Au début du mois d'août, il a laissé entendre que les hésitations de M. Harper pourraient s'expliquer par le statut minoritaire de son gouvernement. Avant de lui accorder la majorité qu'il recherche, il vaudrait peut-être mieux s'assurer qu'il livrera la marchandise.
Dans son livre Harper's Team. Behind the Scenes in the Conservative Rise to Power, publié l'an dernier, le mentor du premier ministre canadien, Tom Flanagan, explique qu'il est très conscient de ce qui a causé la perte de Brian Mulroney. Certes, le PC avait balayé le Québec en 1984 et en 1988, mais M. Mulroney avait programmé sa propre chute en faisant naître des attentes auxquelles il était incapable de répondre. M. Charest peut témoigner que cette chute a été brutale.
Bien entendu, M. Harper souhaite remporter plus de sièges au Québec qu'en 2006, mais il ne veut pas d'une victoire à la Pyrrhus. Il n'entend pas seulement demeurer premier ministre, mais aussi jeter des bases permanentes, qui permettront au PC de remplacer le PLC comme parti naturel de gouvernement.

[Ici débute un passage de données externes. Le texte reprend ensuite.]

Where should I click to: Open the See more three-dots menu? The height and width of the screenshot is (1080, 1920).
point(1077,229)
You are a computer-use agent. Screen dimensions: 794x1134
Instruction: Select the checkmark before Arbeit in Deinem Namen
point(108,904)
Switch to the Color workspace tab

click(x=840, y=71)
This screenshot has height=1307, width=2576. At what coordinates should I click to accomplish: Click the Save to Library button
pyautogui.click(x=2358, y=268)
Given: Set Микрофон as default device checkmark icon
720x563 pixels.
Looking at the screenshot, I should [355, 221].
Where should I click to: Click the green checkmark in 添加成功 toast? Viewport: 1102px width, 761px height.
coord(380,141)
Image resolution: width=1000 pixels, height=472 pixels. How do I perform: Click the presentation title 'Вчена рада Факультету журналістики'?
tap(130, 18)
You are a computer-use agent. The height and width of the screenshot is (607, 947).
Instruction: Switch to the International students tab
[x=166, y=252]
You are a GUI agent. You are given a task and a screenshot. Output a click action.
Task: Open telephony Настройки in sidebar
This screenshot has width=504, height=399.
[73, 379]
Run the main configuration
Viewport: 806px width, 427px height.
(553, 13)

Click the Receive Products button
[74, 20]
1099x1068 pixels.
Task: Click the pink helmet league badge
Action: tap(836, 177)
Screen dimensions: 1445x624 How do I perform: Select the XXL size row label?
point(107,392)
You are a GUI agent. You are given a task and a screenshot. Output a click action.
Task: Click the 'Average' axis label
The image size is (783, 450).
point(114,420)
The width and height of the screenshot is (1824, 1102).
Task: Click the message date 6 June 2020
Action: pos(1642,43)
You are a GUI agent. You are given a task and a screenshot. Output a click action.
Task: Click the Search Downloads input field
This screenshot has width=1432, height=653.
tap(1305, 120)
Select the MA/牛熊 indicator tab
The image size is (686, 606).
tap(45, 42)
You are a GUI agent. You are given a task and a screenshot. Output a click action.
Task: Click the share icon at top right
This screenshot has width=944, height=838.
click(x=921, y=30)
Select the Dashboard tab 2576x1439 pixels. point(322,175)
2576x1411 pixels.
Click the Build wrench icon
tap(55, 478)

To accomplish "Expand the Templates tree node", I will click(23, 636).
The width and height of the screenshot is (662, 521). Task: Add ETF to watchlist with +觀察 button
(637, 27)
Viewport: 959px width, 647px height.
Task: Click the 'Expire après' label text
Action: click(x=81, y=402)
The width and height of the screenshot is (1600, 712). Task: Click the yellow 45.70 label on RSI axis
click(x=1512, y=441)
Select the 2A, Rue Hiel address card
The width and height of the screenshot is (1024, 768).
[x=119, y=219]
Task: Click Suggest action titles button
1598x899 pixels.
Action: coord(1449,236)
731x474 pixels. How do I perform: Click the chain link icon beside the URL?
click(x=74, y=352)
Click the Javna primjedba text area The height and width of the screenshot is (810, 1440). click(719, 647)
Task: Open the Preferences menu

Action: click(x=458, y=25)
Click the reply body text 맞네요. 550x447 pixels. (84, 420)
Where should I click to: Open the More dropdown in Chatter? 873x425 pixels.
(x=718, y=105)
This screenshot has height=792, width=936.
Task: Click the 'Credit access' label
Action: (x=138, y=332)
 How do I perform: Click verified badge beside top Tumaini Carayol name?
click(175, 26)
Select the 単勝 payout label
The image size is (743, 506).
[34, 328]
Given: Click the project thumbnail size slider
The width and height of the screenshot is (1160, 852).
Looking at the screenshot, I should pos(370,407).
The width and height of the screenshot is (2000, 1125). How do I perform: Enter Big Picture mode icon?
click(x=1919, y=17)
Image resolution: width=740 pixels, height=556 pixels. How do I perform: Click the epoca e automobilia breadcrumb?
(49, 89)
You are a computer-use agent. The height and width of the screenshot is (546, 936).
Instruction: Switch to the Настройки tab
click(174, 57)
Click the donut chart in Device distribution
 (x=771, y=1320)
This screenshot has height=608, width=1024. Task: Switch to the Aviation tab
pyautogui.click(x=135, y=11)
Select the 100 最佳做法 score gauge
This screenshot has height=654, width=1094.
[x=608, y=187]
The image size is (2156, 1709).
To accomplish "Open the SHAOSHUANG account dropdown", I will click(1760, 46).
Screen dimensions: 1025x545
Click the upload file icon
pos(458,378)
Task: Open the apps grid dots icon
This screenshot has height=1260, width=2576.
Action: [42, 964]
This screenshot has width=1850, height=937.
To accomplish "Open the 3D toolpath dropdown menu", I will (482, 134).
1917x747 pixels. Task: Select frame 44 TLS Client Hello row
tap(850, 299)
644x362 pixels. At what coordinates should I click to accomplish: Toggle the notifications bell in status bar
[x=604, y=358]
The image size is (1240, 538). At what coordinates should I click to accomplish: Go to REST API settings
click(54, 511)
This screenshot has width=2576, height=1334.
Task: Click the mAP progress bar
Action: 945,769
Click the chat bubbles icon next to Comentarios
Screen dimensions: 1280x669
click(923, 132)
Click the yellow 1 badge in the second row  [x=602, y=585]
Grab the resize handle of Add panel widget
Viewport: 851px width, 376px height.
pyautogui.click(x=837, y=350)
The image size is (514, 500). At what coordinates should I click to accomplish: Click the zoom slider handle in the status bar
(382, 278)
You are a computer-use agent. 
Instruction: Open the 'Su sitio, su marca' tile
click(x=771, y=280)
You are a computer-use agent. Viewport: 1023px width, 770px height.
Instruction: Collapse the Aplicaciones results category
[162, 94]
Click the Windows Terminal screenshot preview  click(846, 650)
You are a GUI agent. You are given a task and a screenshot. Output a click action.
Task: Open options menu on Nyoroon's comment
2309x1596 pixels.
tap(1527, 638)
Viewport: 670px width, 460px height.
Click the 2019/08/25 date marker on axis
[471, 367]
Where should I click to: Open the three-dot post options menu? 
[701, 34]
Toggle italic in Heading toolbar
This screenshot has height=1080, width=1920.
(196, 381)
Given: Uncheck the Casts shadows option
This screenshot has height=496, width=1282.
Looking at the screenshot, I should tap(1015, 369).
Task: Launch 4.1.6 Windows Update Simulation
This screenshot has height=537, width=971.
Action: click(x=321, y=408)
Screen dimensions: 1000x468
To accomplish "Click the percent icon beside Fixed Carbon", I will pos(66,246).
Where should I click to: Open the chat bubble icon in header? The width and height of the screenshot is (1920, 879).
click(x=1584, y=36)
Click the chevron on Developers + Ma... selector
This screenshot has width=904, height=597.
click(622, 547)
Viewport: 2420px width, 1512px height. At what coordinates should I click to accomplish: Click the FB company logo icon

D'ailleurs, à en croire le dernier sondage Léger Marketing-Le Devoir-The Globe and Mail, M. Harper n'a peut-être pas besoin de prendre des engagements trop contraignants. À peine 5 % des électeurs disent voir dans la défense des intérêts du Québec un enjeu important dans la campagne qui s'amorce.
C'est là tout le drame du Bloc québécois, qui est considéré -- de loin -- comme le plus apte à s'acquitter d'une tâche qu'à peine un électeur sur vingt juge prioritaire. Ces temps-ci, il vaut mieux jouer de la trompette, quitte à échapper quelques fausses notes.